VACCINATING CHILDREN IN HAITI'S HARDEST-TO-REACH COMMUNITES
(UNICEF) - By Benjamin Steinlechner
CAP HAITIAN – It doesn’t take an earthquake to kill a child. More often, children are killed by something much less dramatic, and much more insidious: disease.
This is why Marie Lucie Osias waits patiently at the Centre Médico-Social de Lafossette in Cap Haitien for her 6-month-old daughter Miana to be vaccinated. Miana wriggles as a nurse immunizes her against diphtheria and tetanus.
When it is done, Ms. Osias is relieved. She lost two of her five children in the January 2010 earthquake, a disaster that swallowed thousands of lives. Guarding her other children from preventable diseases has become a priority.
Fortunately, she lives within easy reach of a UNICEF-supported clinic – one of hundreds across Haiti. There, Miana receives routine immunizations, a simple and highly effective way to protect her from polio, diphtheria, tetanus and measles-rubella.
But not all of Miana’s peers are getting vaccinated.
Reaching every district
According to 2009 statistics, 30 per cent of newborns are not protected against tetanus, and only 59 per cent of 5-year-old children are immunized against polio or measles. Immunization rates for diptheris, tetanus and pertussis linger between 59 and 83 per cent.

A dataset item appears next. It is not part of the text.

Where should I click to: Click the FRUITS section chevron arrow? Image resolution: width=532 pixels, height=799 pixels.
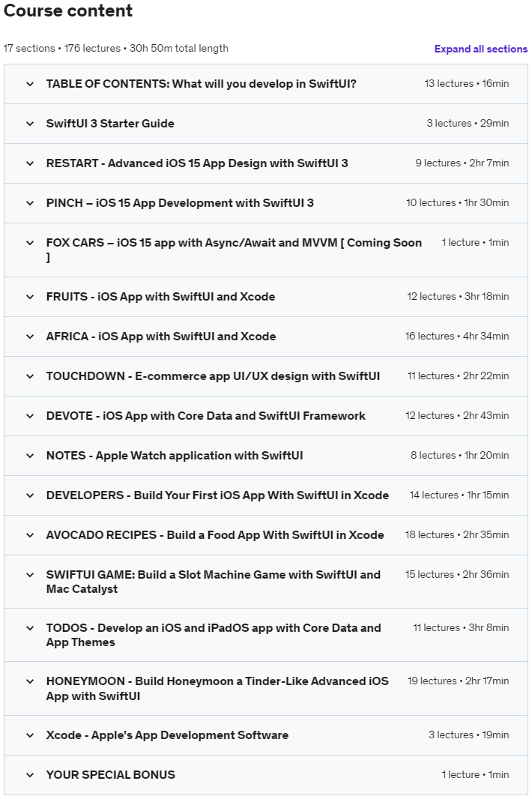[x=30, y=297]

To remedy this, UNICEF is embarking on RED, the Reach Every District approach to ensuring every child in Haiti is immunized. This innovative project is also being implemented across Africa, in communities that have frequently missed out on routine immunizations.
RED helps plan and manage resources, reach target populations, and link services with communities. RED also provides supportive supervision and monitoring for action. This approach has improved communication between rural communities and health workers, increasing vaccination coverage in Africa.

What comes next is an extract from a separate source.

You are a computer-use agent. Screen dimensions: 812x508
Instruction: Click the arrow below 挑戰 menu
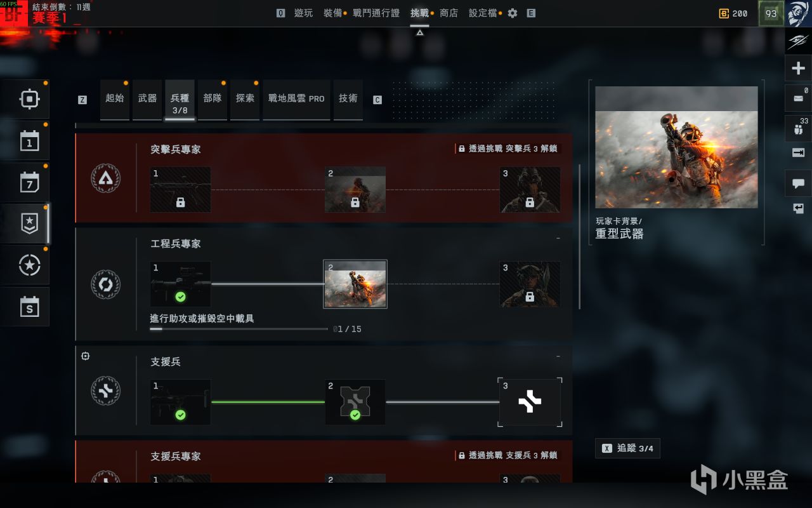419,32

It’s also working in Haiti.
“The results have been excellent,” said UNICEF Haiti Health Chief Jean-Claude Mubalama. “In some of the 36 communes we have chosen to focus on, there has been a change in coverage from about 10 per cent to about 80 per cent.”
Worth the expense
The government, with support from UNICEF, the World Health Organization and other partners, conducts supplementary vaccination days. During these days, vaccinators go out into the community to immunize children who have not made it to the clinics for routine vaccinations.

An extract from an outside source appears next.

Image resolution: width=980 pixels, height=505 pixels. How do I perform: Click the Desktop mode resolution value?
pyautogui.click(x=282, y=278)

“But we found out that there were communities that were never being reached, either by these supplementary days or by the routine immunizations,” said Dr. Mubalama. “These are the communities in very hard-to-reach areas, up mountains or on the other side of rivers.”
RED is changing this, providing assistance to the 36 communes with the lowest vaccine coverage. With support from UNICEF and WHO, the government has been sending small teams to far-flung communities once a week or month.
But it comes at a cost.
“It costs about US$7–20 to vaccinate a child in a normal place, but in these hard-to-reach areas, because of fuel and the time it takes to get there, it’s closer to US$30–40 a child,” said Dr. Mubalama.
Still, every immunized child helps protect communities against disease and preventable death.
And other efforts are further increasing children’s protection from illness. UNICEF and WHO have helped the Government of Haiti successfully apply for assistance from the Global Alliance on Vaccination and Immunization (GAVI), an international public-private partnership focused on saving lives by increasing access to immunization. This assistance will allow UNICEF and WHO to introduce three new vaccines to Haiti over the next two years.
For Ms. Osias, these efforts are well worth the expense. “Vaccinations prevent my baby from getting sick,” she said. “There's typhoid fever that can provoke disability. There's a throat disease that can prevent her from inhaling, so the vaccinations are good for all of these.”
Simply put, “It's protecting my child’s life.”